AIM A: Decide whether each statement agrees with the dead-letter drop story below: (i) Gordon wanted a signed copy of the book; (ii) Gordon was to leave the package on Friday morning; (iii) under the bench the narrator found only old chewing gum. Give yes or no for each, with the deciding words from the story quoted exactly.
AIM B: Please reproduce the dead-letter drop story below word for word, from "Some of my friends" up to and including "for an address.".
AIM C: Carry the dead-letter drop story below forward, writing what comes after its final sentence.

ARTICLE:

┌────────

Some of my friends on Facebook are not famous and don't even pretend to be. One of them, whom I shall call Gordon, because that is his name, contacted me and wanted a copy of my new book 'Letters to My Golf Club' (bugger, that looks like a plug but it isn't, it's just background detail to the story). I suggested that he go to a bookshop and buy it but, oh no, Gordon wondered whether he could have a signed copy. I said "yes" and asked him for an address.

"Oh no," said Gordon again, "Where's the fun in that?"

I asked him what he proposed and he suggested a type of "dead-letter" drop, like spies do. I loved the idea and suggested that he leave the money (I'm not giving them away) and his address taped under the first bench on the right as you enter Soho Square from Soho Street. Gordon agreed and said that he'd do the "drop off" Thursday evening and that I could pick up Friday morning. I love this sort of thing and was pretty excited Friday morning as I strolled into Soho Square. Unfortunately, there was a large tramp fast asleep on the designated bench. I walked past a couple of times trying to spot the "package" but I had specified that it should be underneath the bench. I wasn't going to let no tramp get in my way. I sidled up to the bench, looked around and then got on the ground and slid under the tramp and the bench. I looked around but there was nothing on the bottom apart from some old bits of chewing gum.

└────────

MATERIAL SUPPLIED:
┌────────

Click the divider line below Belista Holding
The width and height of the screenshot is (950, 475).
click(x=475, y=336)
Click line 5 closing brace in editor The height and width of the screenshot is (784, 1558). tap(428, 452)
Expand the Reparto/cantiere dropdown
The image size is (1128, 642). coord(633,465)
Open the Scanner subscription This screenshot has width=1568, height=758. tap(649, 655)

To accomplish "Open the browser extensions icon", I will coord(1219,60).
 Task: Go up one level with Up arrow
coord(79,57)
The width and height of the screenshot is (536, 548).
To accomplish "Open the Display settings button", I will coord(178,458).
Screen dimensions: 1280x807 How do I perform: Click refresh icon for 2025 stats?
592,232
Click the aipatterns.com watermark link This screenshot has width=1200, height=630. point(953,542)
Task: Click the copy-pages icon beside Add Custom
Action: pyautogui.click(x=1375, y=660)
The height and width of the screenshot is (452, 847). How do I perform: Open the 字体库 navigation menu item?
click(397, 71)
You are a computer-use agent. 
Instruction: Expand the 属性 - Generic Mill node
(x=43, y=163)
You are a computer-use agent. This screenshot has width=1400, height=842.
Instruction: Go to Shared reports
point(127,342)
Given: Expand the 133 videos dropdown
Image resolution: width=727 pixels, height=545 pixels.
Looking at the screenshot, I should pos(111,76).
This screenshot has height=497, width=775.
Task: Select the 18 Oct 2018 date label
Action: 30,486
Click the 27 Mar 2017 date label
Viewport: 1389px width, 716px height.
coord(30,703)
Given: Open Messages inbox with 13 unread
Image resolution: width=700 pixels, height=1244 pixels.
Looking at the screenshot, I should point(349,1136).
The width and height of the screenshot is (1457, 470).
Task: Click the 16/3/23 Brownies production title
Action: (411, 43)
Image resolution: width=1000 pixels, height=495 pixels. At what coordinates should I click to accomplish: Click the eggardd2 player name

└────────

ANSWER A:
(i) Yes: "Gordon wondered whether he could have a signed copy."
(ii) No: "Gordon agreed and said that he'd do the "drop off" Thursday evening and that I could pick up Friday morning."
(iii) Yes: "there was nothing on the bottom apart from some old bits of chewing gum."

ANSWER B:
Some of my friends on Facebook are not famous and don't even pretend to be. One of them, whom I shall call Gordon, because that is his name, contacted me and wanted a copy of my new book 'Letters to My Golf Club' (bugger, that looks like a plug but it isn't, it's just background detail to the story). I suggested that he go to a bookshop and buy it but, oh no, Gordon wondered whether he could have a signed copy. I said "yes" and asked him for an address.

ANSWER C:
What an idiot I had been. This was clearly a joke and I had fallen for it hook, line and sinker. Suddenly the crumpled body above me sat up, the tramp was awake and he'd spotted me underneath him. He started screaming out indecipherable Glaswegian (they're always from Glasgow) tramp noises and stamping on my feet. I rolled out, apologised and ran away while several people pointed and stared at me, clearly whispering – "Isn't that the 'Trigger Happy' guy? Why is he looking up a tramp's bottom? YUK."

I raced into my agent's office and hid in a meeting room. I got online only to discover a new Facebook message from Gordon – "There was a tramp on the designated bench so I've attached it to the bottom of the railings behind it."

This was clearly a bench reserved exclusively for tramp use. I rushed back out into Soho Square and approached the railings trying not to let the tramp see me again. Sure enough, there it was – an empty Biro case attached to the railings. I snapped it off. On the outside was Gordon's address. Rolled tightly inside was a £10 note. This was brilliant – I should sell all my books like this. It put me in a really good mood all day.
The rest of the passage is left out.